1. **Clone the Repository:**
```bash
git clone https://github.com/FurqanHun/textnomnom-py.git
cd textnomnom-py
```
2. **(For Linux/macOS)** Make the launcher executable:
```bash
chmod +x textnomnom
```
3. **Run it!**
```bash
./textnomnom
```
The first time you run the script, it will automatically create its virtual environment and install all necessary Python libraries. Subsequent runs will be instant. You can run it with `--config` to modify the PATHS. `--config` or `--version` both run in stage 1, before the launcher checks/sets up the virtual environment.
---
### External Dependencies (Manual Install)
For certain features, you still need to install system-level tools. The script may run without them, but the features might be limited.
* **For OCR (`--ocr`, `--ocr-mix`):** You need **Tesseract**.
* **Fedora/CentOS:** `sudo dnf install tesseract`
* **Debian/Ubuntu:** `sudo apt-get install tesseract-ocr`
* **Windows/macOS:** Install from the [official Tesseract repository](https://github.com/tesseract-ocr/tesseract).
* **For PDF-to-Image Conversion (used by OCR):** You need **Poppler**.
* **Fedora/CentOS:** `sudo dnf install poppler-utils`
* **Debian/Ubuntu:** `sudo apt-get install poppler-utils`
* **Windows:** Download and install from [this Poppler for Windows repo](https://github.com/oschwartz10612/poppler-windows/releases).
* **For `.ppt` to `.pptx` Conversion (Linux only):** You need **LibreOffice**.
* This is included by default on many Linux distributions.

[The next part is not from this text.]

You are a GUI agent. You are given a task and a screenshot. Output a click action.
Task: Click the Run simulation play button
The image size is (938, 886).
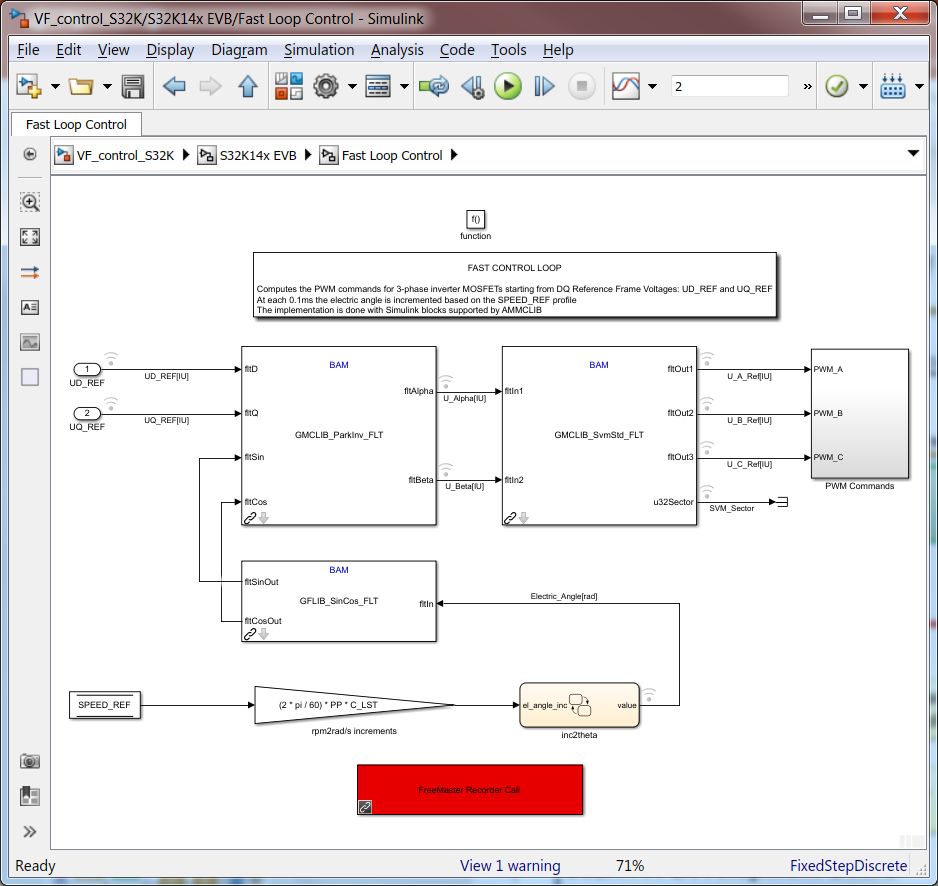(508, 87)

If not, install it with your package manager (e.g., `sudo dnf install libreoffice`).
---
### Usage
You can run the application in two modes.
#### Interactive Mode
Simply run the command without any arguments to launch a guided menu.
```bash
./textnomnom
```
#### Command-Line (CLI) Mode
Provide a path or other arguments to run directly from the command line.
```bash
# Process a directory and save all text to one file with OCR
./textnomnom /path/to/my_docs -a --ocr-mix
# Scrape a website
./textnomnom https://example.com
# Get the version number instantly
./textnomnom --version
```
---
### Configuration
To open the configuration file in your default editor, run:
``` bash
./textnomnom --config
```
OR
``` bash
./textnomnom --config=EDITOR
```
Where `EDITOR` is the name of your preferred editor.

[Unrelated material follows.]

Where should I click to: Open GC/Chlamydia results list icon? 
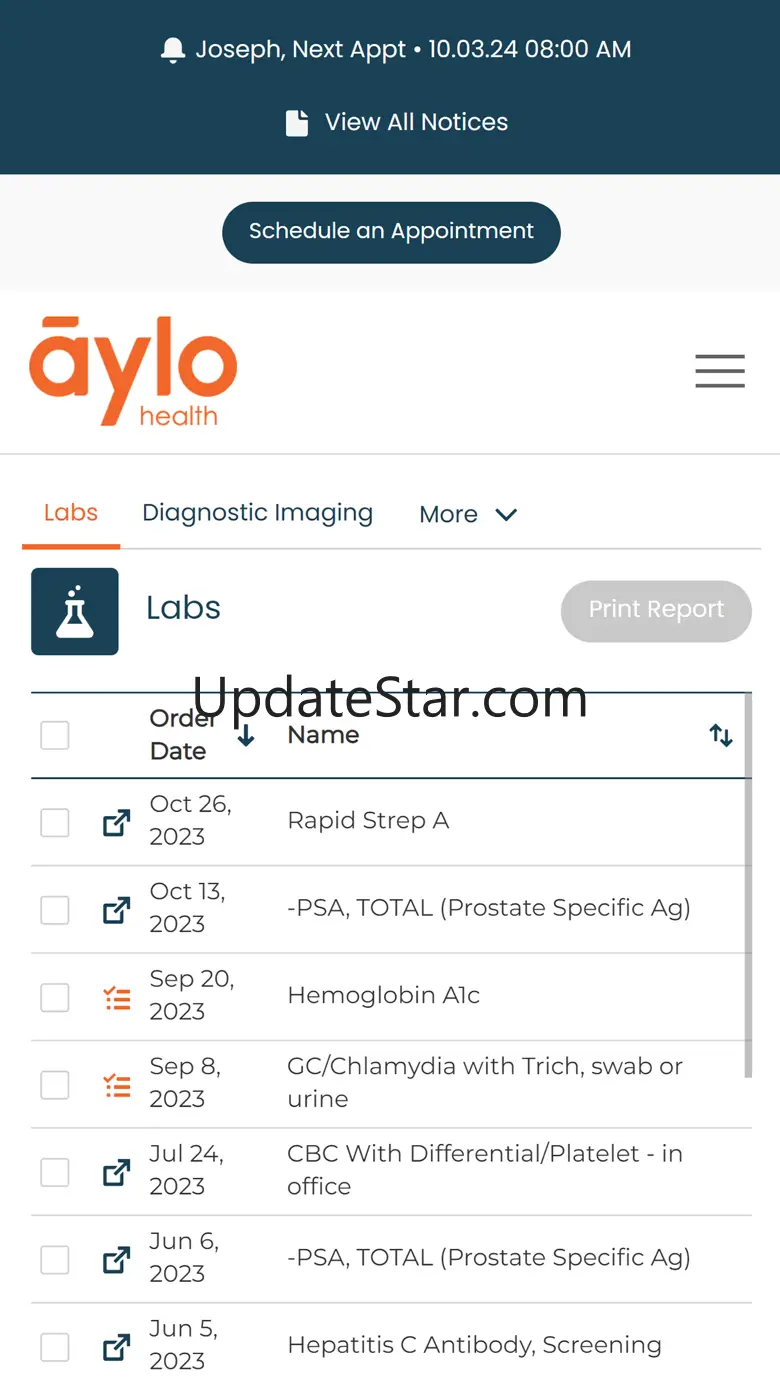(117, 1085)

Following is the Default Configuration File:
``` py
# app/config_manager.py
# --- Optional ---
# Define the path for the virtual environment.

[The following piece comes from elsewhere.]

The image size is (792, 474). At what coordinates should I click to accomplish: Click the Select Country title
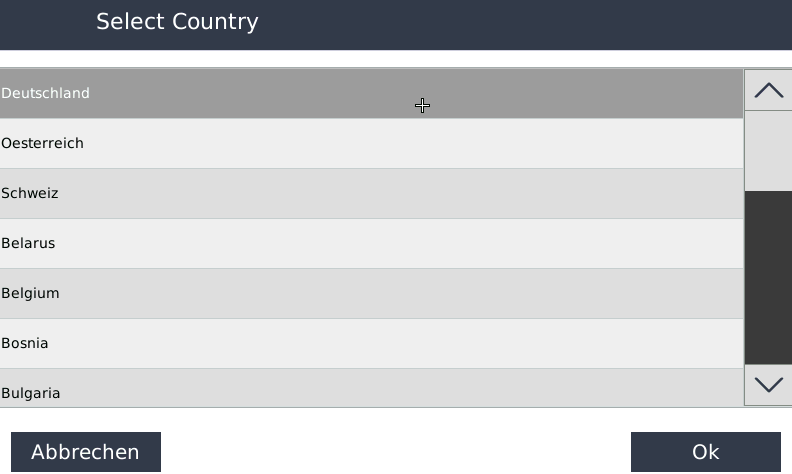177,22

# If set to None or not defined, it defaults to a 'venv' folder in the project root.
VENV_PATH = "venv"
# If you have installed drivers, update paths here. Use "" or None.
GECKO_DRIVER_PATH = None
CHROME_DRIVER_PATH = None
CHROMIUM_BASED_BROWSER_PATH = None
FIREFOX_BASED_BROWSER_PATH = None
# --- Optional ---
# Define the directory where logs will be stored.
# If this is not set, it will default to a 'logs/' folder.
LOG_DIRECTORY = "logs"
# --- Optional ---
# Set to True to enable logging to a file without console output.
# The --debug flag will override this and log to both file and console.
LOGS = False
# --- Optional ---
# Define where scraped web content will be saved.
# If this is set to None or is not defined, it will default to your system's Downloads folder.
SCRAPED_FILES_DIR = None
```
---
### CLI Options
| Argument | Description |
| ------------------------- | --------------------------------------------------------------------------- |
| `path` | Path to a file, directory, or a URL to process. |
| `-a`, `--save-all` | Combine all extracted text from a directory into a single file. |
| `--ocr` | Force OCR on image files. |
| `--ocr-mix` | Extract both standard text and OCR text from PDFs and PPTX files. |
| `--convert PDF` | Converts the PPT and PPTX into PDF (Supports directories) |
| `--clear-log` | Clears the content of the log file. |
| `--config[=editor]` | Opens the config file in the default editor (or a specified one). |
| `-v`, `--version` | Shows the application's version number. |
| `--debug` | Enables detailed logging to the console and `logs/textnomnom.log`. |
| `--verbose` | Shows detailed setup steps when the launcher runs. |
| `-h`, `--help` | Shows the help message for command-line options. |
---
### License
This project is now licensed under the **MIT License**. See the [LICENSE](LICENSE) file for details.